> WORK INSTRUCTION: Your answer should consist of every line in the records that holds "logo".

> DATA SUPPLIED:
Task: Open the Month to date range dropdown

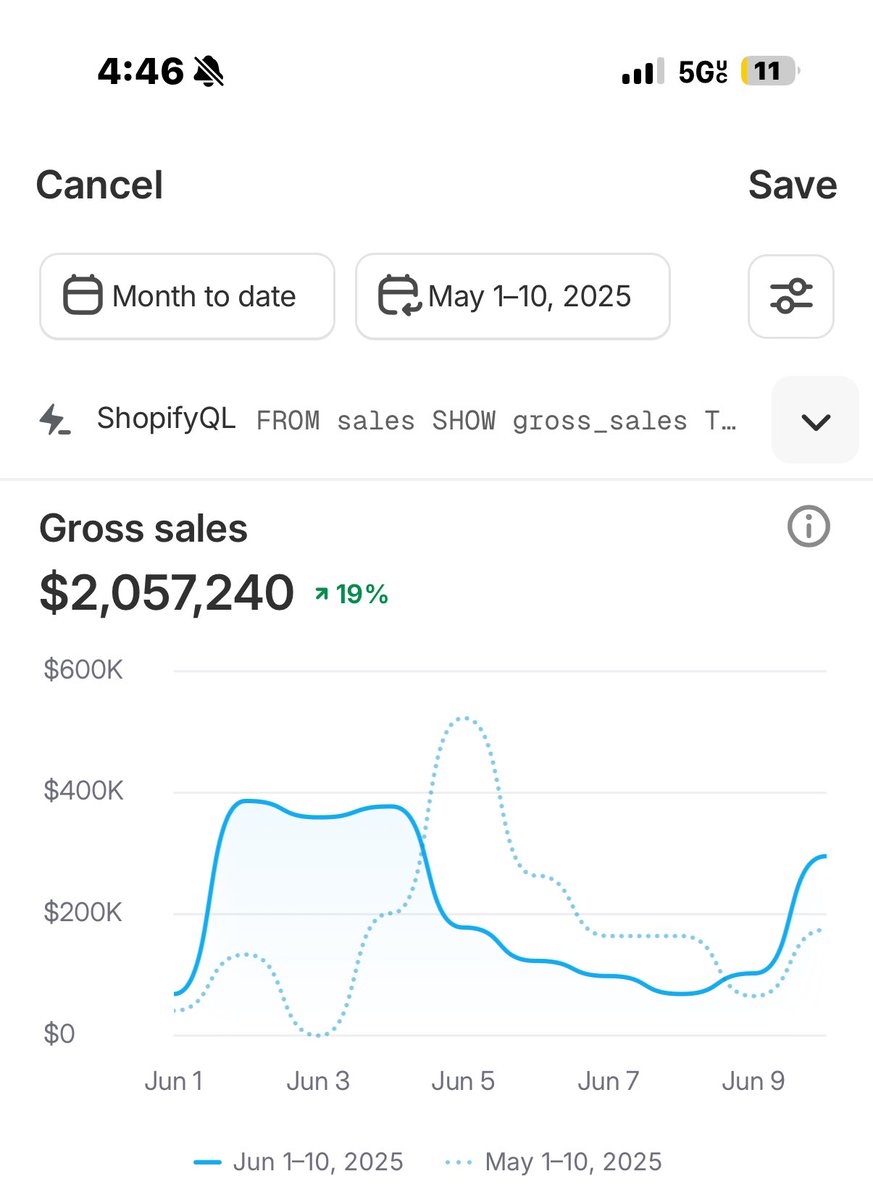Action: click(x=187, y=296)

---

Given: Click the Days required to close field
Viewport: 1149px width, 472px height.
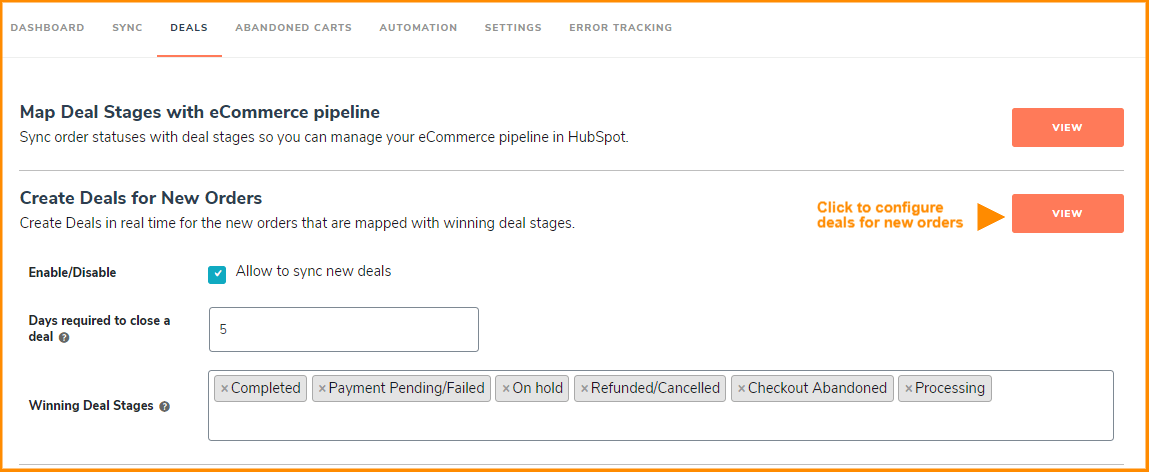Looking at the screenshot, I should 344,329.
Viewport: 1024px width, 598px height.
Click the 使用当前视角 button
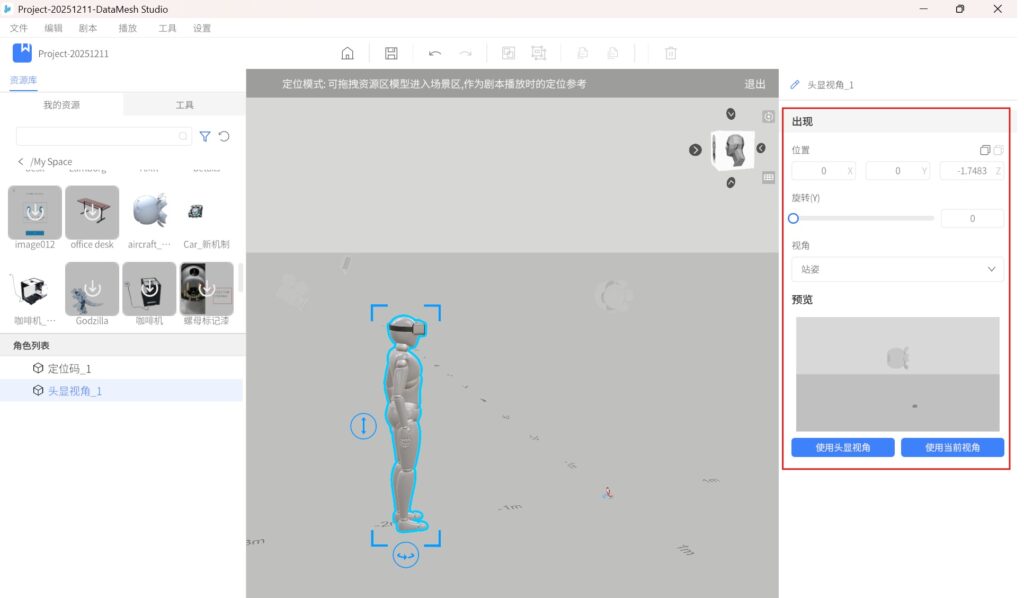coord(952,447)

* * *

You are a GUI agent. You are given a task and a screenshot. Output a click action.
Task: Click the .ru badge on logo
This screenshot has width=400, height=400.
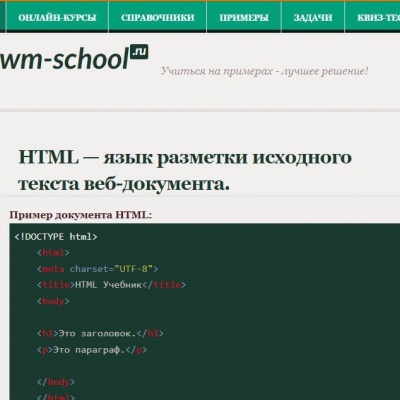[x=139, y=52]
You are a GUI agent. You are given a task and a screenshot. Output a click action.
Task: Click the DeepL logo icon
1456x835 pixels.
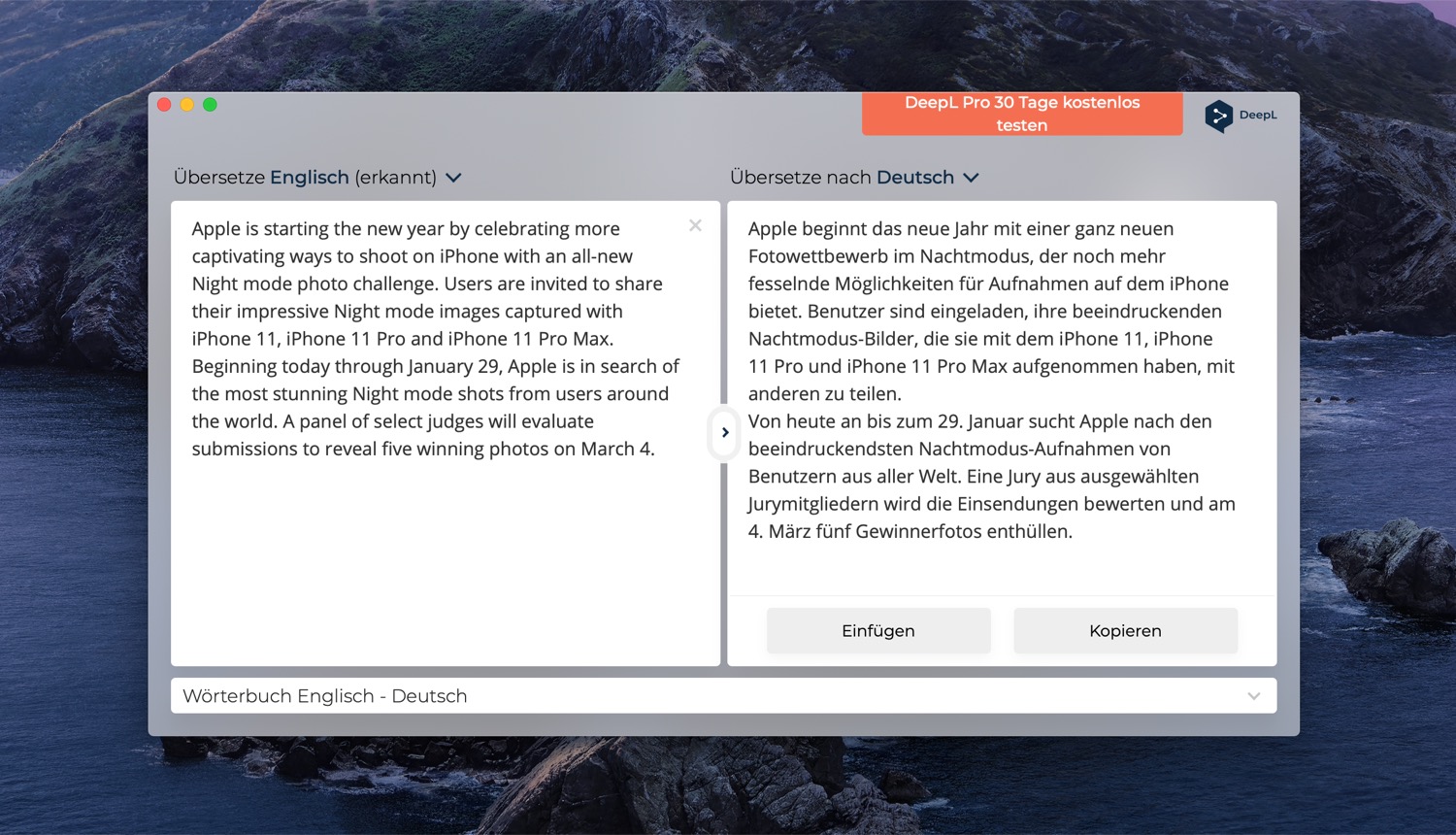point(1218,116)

> OUTPUT:
Task: Click the .ru badge on logo
Task: Click the DeepL logo icon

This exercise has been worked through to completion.